The case, which involves an adult woman, is the third case of COVID-19 in the county.
Dr. Sara Cody, director of Santa Clara Public Health Department, said the woman had no contact with someone known to have the disease.
"We've been working to identify the woman's contacts and to understand who she might've exposed to the virus," she said at a news conference.
Cody said the county has received assistance from the California Department of Health and the U.S. Centers for Disease Control and Prevention.
She said the woman isn't linked to either of the other two cases of COVID-19 in Santa Clara County, nor had she traveled to Solano County, where the other case of community-spread coronavirus was reported. About 40 miles separate the two counties.
It is the 16th confirmed case of COVID-19 in the United States, not including evacuees from Wuhan and the Diamond Princess cruise ship.
Meanwhile, CDC officials said all state and local public health laboratories across the country will have the capability to test for the virus by the end of next week.
The announcement comes as officials face criticism over shortages of working test kits in several states with hundreds of suspected cases of the virus, most notably California. UPI reported Thursday that California currently has 8,400 state residents under self-quarantine but only 200 kits available to test for the virus.
According to Nancy Messonnier, director of the agency's National Center for Immunization and Respiratory Diseases, states that received kits as part of the initial batch distributed two weeks ago will be able to use them under a modified testing protocol. Those kits yielded inconclusive results during quality assurance checks for one of their three testing components, while the other two were deemed effective.
However, the CDC now believes that the tests can accurately test for COVID-19 using just the two functioning components, Messonnier said. Still, the agency plans to send out revised test kits in the coming days.
"Right now, labs can start testing with their existing test kits ... using those two components," she explained. "All positive test results will continue to be confirmed by the CDC," she added.
Specifically, Messonnier noted that additional test kits are "on the way" to California, with additional public health labs in the state capable of testing for COVID-19 coming on line. Several lawmakers and health leaders in California have made public requests for more tests to confirm cases more quickly.
On Thursday, officials at UC Davis Medical Center in Sacramento alleged that the first case of "community spread" in the United States -- which was announced earlier this week -- went undiagnosed for days because a request for testing wasn't initially granted. According to NPR, the patient was transferred to the hospital on Feb. 19.
However, Messonnier said Friday that CDC records indicate that the agency wasn't informed of the case until Sunday. They received samples for testing on Tuesday, and notified officials in California of the positive result on Wednesday.
"CDC has not said 'no' to any request for testing," she added.
Messonnier said Friday that two more former passengers on the Diamond Princess tested positive for the virus, bringing the total of infected U.S. citizens evacuated from the ship to 44. Three Americans evacuated from Wuhan by the State Department have also tested positive.

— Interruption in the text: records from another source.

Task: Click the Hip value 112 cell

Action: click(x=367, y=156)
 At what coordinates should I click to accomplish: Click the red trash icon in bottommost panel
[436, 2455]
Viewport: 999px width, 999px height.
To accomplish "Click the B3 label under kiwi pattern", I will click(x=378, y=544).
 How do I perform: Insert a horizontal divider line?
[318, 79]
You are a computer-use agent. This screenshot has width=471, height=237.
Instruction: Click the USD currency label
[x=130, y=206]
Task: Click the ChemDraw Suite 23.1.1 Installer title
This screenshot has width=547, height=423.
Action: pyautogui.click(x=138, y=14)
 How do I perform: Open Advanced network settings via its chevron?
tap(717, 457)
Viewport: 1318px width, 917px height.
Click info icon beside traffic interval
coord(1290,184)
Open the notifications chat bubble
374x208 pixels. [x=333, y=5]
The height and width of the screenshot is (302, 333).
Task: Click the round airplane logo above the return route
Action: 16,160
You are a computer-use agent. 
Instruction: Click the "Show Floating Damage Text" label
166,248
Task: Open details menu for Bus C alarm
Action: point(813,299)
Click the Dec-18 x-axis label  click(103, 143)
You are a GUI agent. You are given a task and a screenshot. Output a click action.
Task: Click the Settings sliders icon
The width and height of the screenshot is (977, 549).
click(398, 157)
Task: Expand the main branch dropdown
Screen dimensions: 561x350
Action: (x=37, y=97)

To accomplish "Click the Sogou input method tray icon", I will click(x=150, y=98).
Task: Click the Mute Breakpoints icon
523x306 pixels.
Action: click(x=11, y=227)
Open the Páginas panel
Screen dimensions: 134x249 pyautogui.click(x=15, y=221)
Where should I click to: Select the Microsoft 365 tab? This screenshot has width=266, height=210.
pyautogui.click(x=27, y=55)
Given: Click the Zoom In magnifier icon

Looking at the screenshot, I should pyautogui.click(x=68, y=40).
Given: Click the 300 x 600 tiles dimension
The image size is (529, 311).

In all, the CDC reports that 451 people across the country have been tested for COVID-19. To date, all of the confirmed cases "have generally been doing very well," Messonnier said.
Meanwhile, the U.S. Food and Drug Administration confirmed Friday that it has been alerted to the first manufacturing shortage of an unnamed drug due to the COVID-19 outbreak in China. FDA Commissioner Stephen Hahn told ABC News that the agency has been "closely monitoring" the medical product supply chain "with the expectation" that the outbreak would "likely" have an impact.
"A manufacturer has alerted us to a shortage of a human drug that was recently added to the drug shortages list," Hahn said in a statement Thursday night. "The manufacturer just notified us that this shortage is related to a site affected by coronavirus. The shortage is due to an issue with manufacturing of an active pharmaceutical ingredient used in the drug."
"It is important to note that there are other alternatives that can be used by patients," he added. "We are working with the manufacturer as well as other manufacturers to mitigate the shortage. We will do everything possible to mitigate the shortage."
Mike Ryan, head of the World Health Organization's emergencies program, said that the agency was aware of reports of drug shortages, but they expect the issues to resolve now that the outbreak appears to be "slowing down" in China and industry there is going back online.